Oh, the sinus turkey baster reminds me that last week I had a follow-up with new sinus doc. He asked me about nose irrigation and I said, I am terribly sorry, but I couldn't get the hang of watering my nose with your turkey baster, but it is perfect for watering the Christmas tree. He loved that and promptly handed me a brand new turkey baster, which I have yet to remove from its wrapping. I had a temper fit because I boiled water for twenty minutes to sterilize it, then added salt and baking soda, stirred it up, left it to cool, only to come back and find something floating all over the surface of the water. I think the wooden utensil I used to stir the salt had a wax coating which melted and all these little waxy floaters contaminated my efforts. They kind of looked like small hunks of ice floating in the Northern Sea. So I had to dump the whole thing because I'm certain the last thing my nose needs is plops of wax jamming up the works. That whole failure was so discouraging that I haven't tried again. You might say I'm easily discouraged.

One last thing, I thought about using my Chop Wizard to chop onions and celery for my creamed tuna tonight. But then I thought, It's so easy to chop this little bit by hand and then not have to wash Chop Wizard. After chopping by hand it was time to make cole slaw and then I said, Well, let's try Chop Wizard for this. Chop Wizard is my new favorite gadget. It did cabbage so quickly and easily, slam, slam, done. And left me wishing since I dirtied Chop Wizard after all, that I had chopped my onion and celery, too.
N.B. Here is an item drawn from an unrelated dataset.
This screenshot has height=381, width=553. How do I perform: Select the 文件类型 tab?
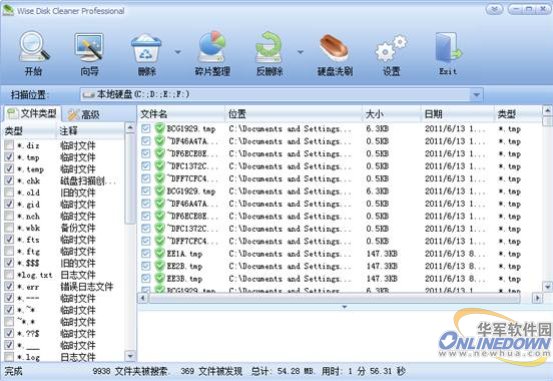32,113
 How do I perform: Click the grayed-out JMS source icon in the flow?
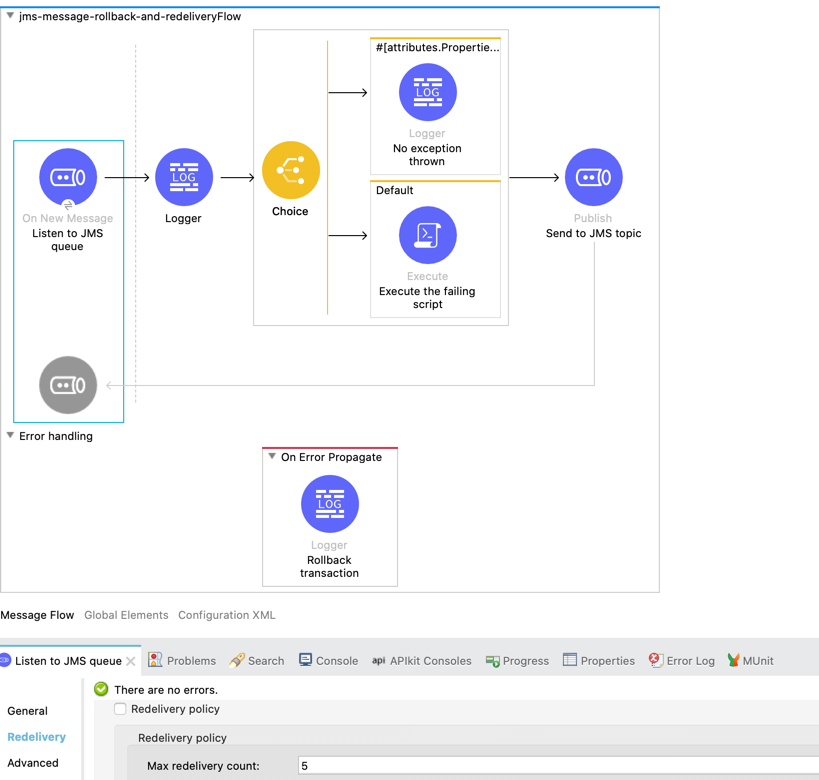tap(68, 385)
Ain't that just life?? Besides Chop Wizard (can you tell I get a bang out of saying, Chop Wizard) is SO easy to clean, there's nothin' to it.

Highly suggesting you go out and become a proud new owner of Chop Wizard, AS SEEN ON TV,
KEM (Vidalia Chop Wizard, if you must)

Sunday, January 10, 2010

How 'bout another quote, 'cause I have brain freeze. Every bit of me, inside and out, is completely FROZEN.
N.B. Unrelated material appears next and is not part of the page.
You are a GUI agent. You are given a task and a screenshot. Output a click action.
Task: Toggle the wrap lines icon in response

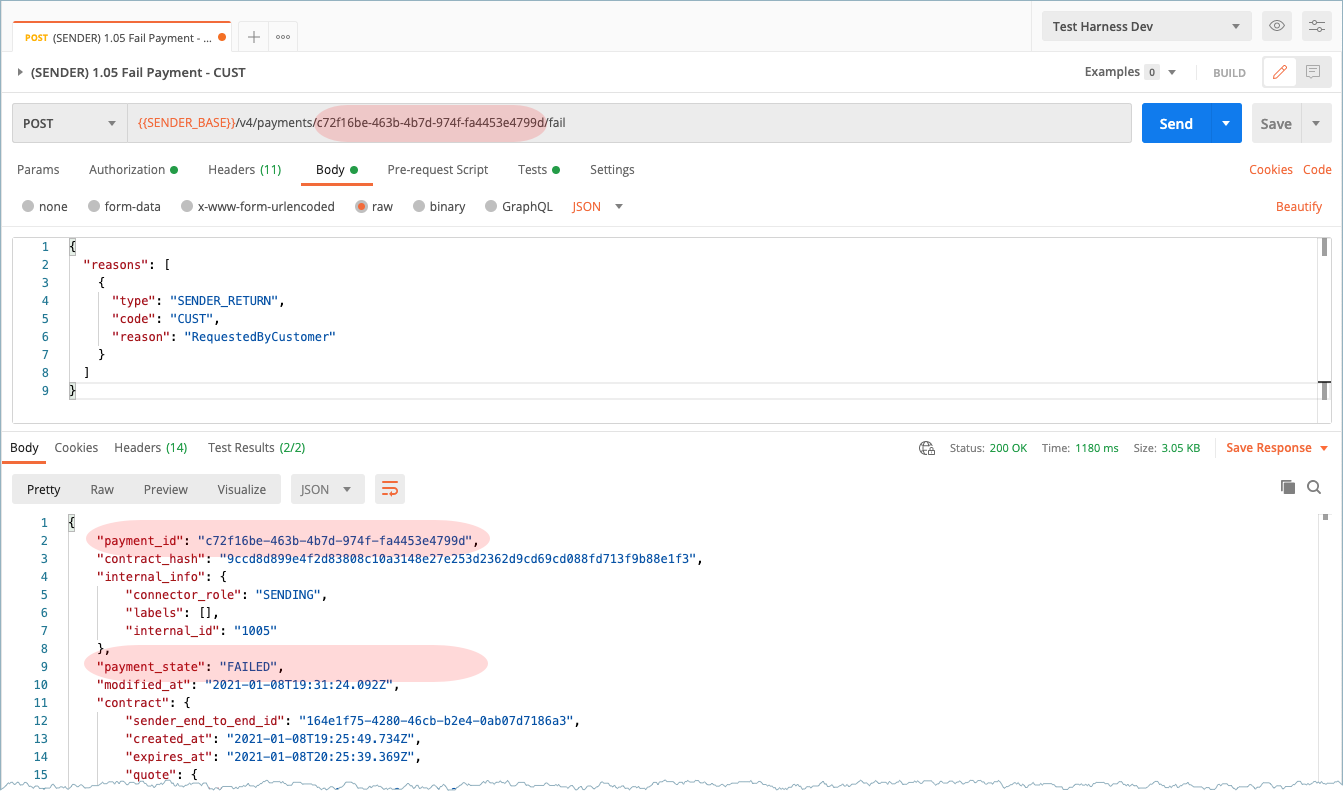[x=390, y=489]
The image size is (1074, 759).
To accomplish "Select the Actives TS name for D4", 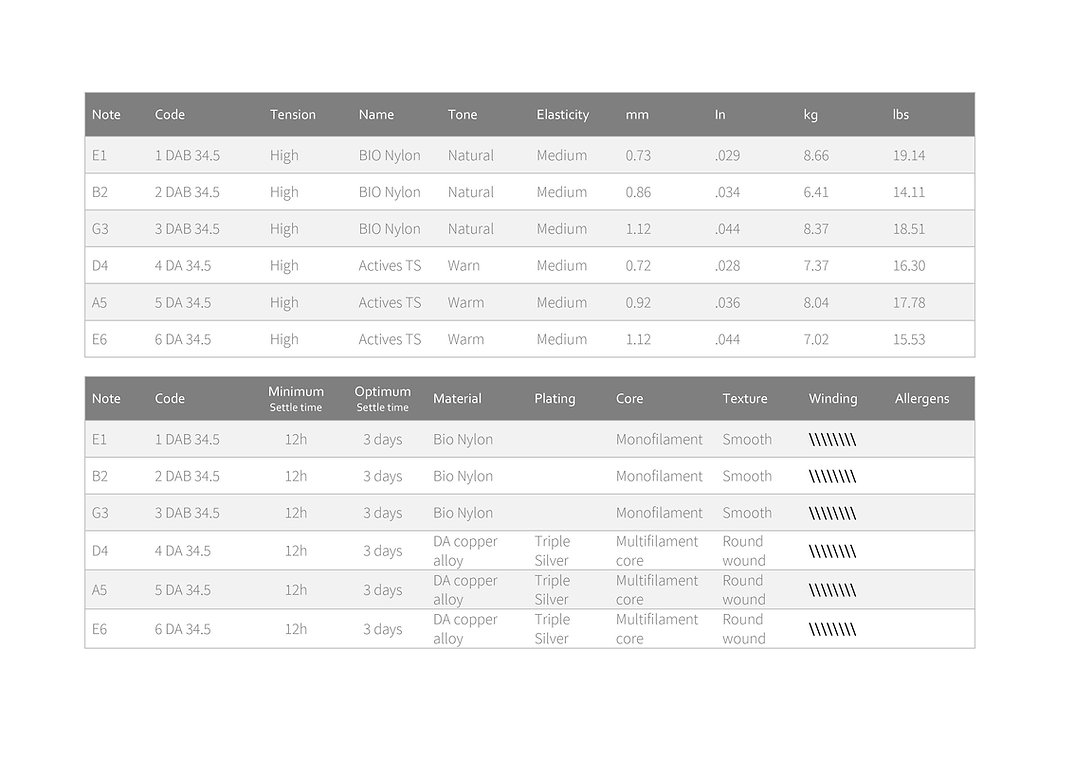I will coord(390,266).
Spread love everywhere you go: first of all in your own house. Give love to your children, to your wife or husband, to a next door neighbor ... Let no one ever come to you without leaving better and happier. Be the living expression of God's kindness; kindness in your face, kindness in your eyes, kindness in your smile, kindness in your warm greeting. --Mother Teresa

That's a tall order, but I guess we should aim for it.

One more thing. I really, really like to eat dates. Of course, I never think to buy them unless the store places them where you have to trip over them, like as an extra display sticking out the side of an end cap blocking the aisle, a hazard, really, you have to maneuver your cart around, which I'm not so hot at, which happened recently. I knocked the display down and when I was picking these boxes of dates up, I tossed one into the cart. It's called a marketing ploy and it works for people like KEM, the Dead Sea Push Over.

It has since occurred to me, as I pop them one after the other into my mouth, that dates strongly resemble decapitated roaches. That have also had their legs amputated. That have also been gone over with a roller. But I eat them anyway, although I have to confess, my pleasure is now somewhat diminished. Don't mind me, just go right ahead and enjoy your dates as per usual and pretend you never heard of me.

Going to clip coupons.

KEM -- and I hope I left you better and happier, or, at the very least, well-educated in one type of roach impersonators.